Nachgetragen Journal mehr oder weniger bedeutender urbaner Begebenheiten

Wiens Genossen ärgern sich über ein einfaches Parteimitglied

Politik | Barbara Tóth | aus FALTER 48/14 vom 26.11.2014

Reinhard Fellner ist ein umtriebiger Mann. Er kämpft gegen den angeblich wachsenden Einfluss der Muslimbruderschaft und von Mili-Görus-Leuten in seiner Partei, der SPÖ. Er polemisiert auch immer wieder gegen Apparatschiks und Vereinsmeierei ebendort. Vor allem aber versteht er es, via Facebook mächtig Aufmerksamkeit zu generieren.

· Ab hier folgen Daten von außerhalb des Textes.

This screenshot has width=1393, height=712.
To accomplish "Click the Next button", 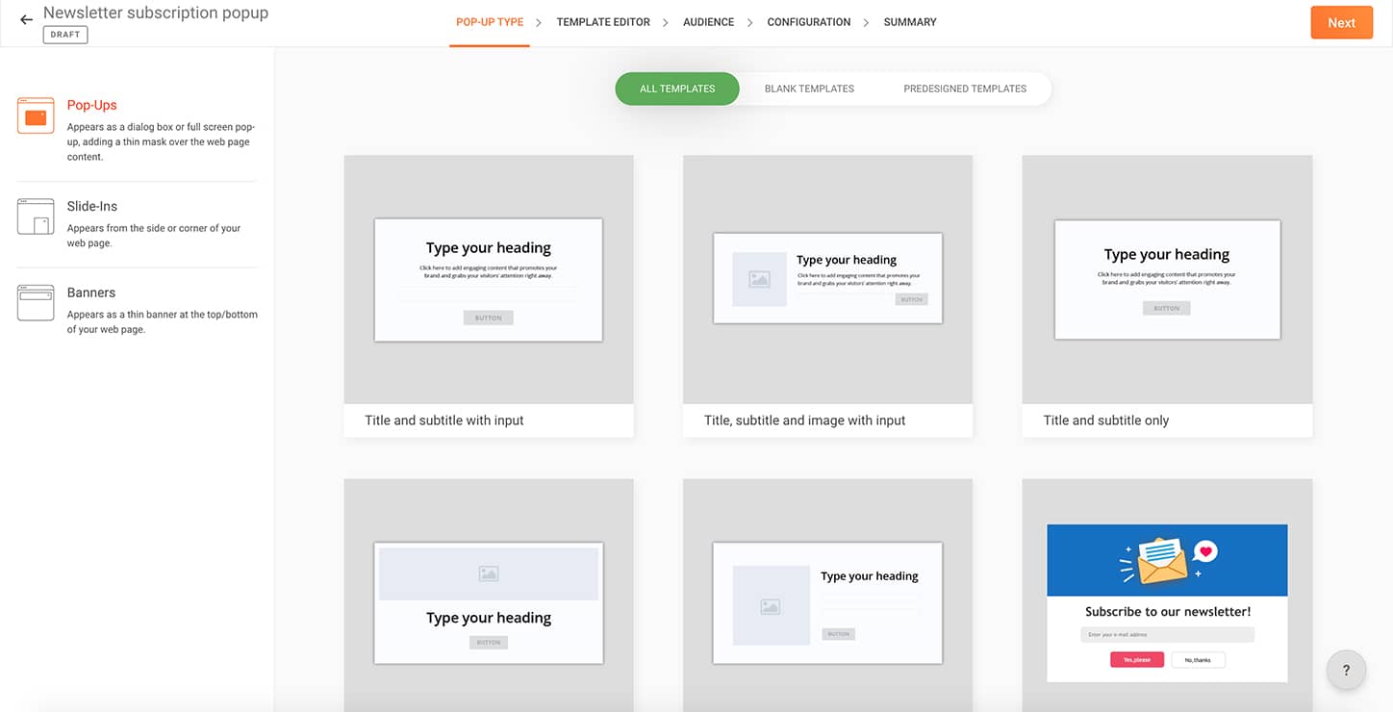I will (x=1341, y=21).
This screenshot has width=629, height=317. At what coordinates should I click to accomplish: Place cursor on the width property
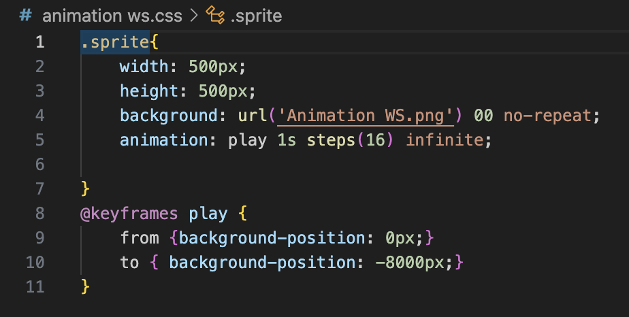pos(144,67)
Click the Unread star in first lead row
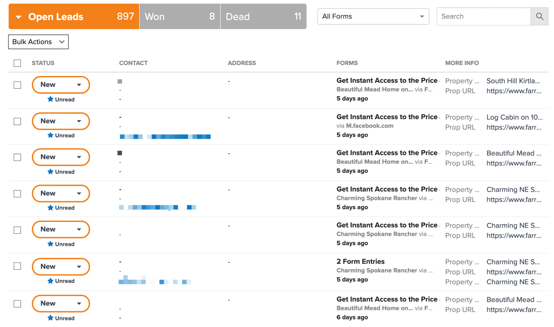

Dafür hat er die Initiative "Soziales Österreich" auf Facebook gegründet. Als deren Obmann schaffte er es auch schon in die Kronen Zeitung und drohte vor kurzem mit einer Spaltung der Wiener SPÖ. 8000 Mitglieder stünden hinter ihm, darunter auch prominentere rote Funktionäre auf allen Ebenen, behauptete er dort. Kurzum: Herr Fellner ist ein höchst unbequemes, einfaches Parteimitglied.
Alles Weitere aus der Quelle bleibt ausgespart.